-------- Data supplied --------

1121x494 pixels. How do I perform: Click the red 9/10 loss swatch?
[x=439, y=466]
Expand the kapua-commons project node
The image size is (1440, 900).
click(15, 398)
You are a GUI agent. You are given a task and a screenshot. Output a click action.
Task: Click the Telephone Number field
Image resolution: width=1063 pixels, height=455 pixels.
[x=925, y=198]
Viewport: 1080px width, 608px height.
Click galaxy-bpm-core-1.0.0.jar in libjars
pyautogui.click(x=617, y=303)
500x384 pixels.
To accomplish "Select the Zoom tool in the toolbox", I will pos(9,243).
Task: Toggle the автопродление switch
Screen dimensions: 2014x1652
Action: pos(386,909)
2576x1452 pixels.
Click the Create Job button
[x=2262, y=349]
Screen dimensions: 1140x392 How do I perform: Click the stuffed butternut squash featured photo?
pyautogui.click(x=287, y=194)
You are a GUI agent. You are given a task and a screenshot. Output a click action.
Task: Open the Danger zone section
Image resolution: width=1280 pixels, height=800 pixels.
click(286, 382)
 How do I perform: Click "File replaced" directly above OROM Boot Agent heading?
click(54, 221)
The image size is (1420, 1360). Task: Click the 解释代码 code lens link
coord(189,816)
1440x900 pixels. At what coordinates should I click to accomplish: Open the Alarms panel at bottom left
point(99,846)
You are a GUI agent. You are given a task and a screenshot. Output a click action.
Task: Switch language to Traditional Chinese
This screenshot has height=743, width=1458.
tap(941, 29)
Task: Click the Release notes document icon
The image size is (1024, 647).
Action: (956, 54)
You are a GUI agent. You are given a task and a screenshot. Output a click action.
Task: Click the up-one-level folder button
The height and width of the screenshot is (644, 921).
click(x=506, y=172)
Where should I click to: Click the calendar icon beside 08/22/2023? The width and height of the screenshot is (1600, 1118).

--------

Please reproduce all of the rows above, character for character, with no changes.

## Task result:
1121x494 pixels. How do I perform: Click the red 9/10 loss swatch?
[x=439, y=466]
Expand the kapua-commons project node
The image size is (1440, 900).
click(15, 398)
You are a GUI agent. You are given a task and a screenshot. Output a click action.
Task: Click the Telephone Number field
Image resolution: width=1063 pixels, height=455 pixels.
[x=925, y=198]
Viewport: 1080px width, 608px height.
Click galaxy-bpm-core-1.0.0.jar in libjars
pyautogui.click(x=617, y=303)
500x384 pixels.
To accomplish "Select the Zoom tool in the toolbox", I will pos(9,243).
Task: Toggle the автопродление switch
Screen dimensions: 2014x1652
Action: pos(386,909)
2576x1452 pixels.
Click the Create Job button
[x=2262, y=349]
Screen dimensions: 1140x392 How do I perform: Click the stuffed butternut squash featured photo?
pyautogui.click(x=287, y=194)
You are a GUI agent. You are given a task and a screenshot. Output a click action.
Task: Open the Danger zone section
Image resolution: width=1280 pixels, height=800 pixels.
click(286, 382)
 How do I perform: Click "File replaced" directly above OROM Boot Agent heading?
click(54, 221)
The image size is (1420, 1360). Task: Click the 解释代码 code lens link
coord(189,816)
1440x900 pixels. At what coordinates should I click to accomplish: Open the Alarms panel at bottom left
point(99,846)
You are a GUI agent. You are given a task and a screenshot. Output a click action.
Task: Switch language to Traditional Chinese
This screenshot has height=743, width=1458.
tap(941, 29)
Task: Click the Release notes document icon
The image size is (1024, 647).
Action: (956, 54)
You are a GUI agent. You are given a task and a screenshot. Output a click action.
Task: Click the up-one-level folder button
The height and width of the screenshot is (644, 921).
click(x=506, y=172)
Where should I click to: Click the calendar icon beside 08/22/2023? The width and height of the screenshot is (1600, 1118).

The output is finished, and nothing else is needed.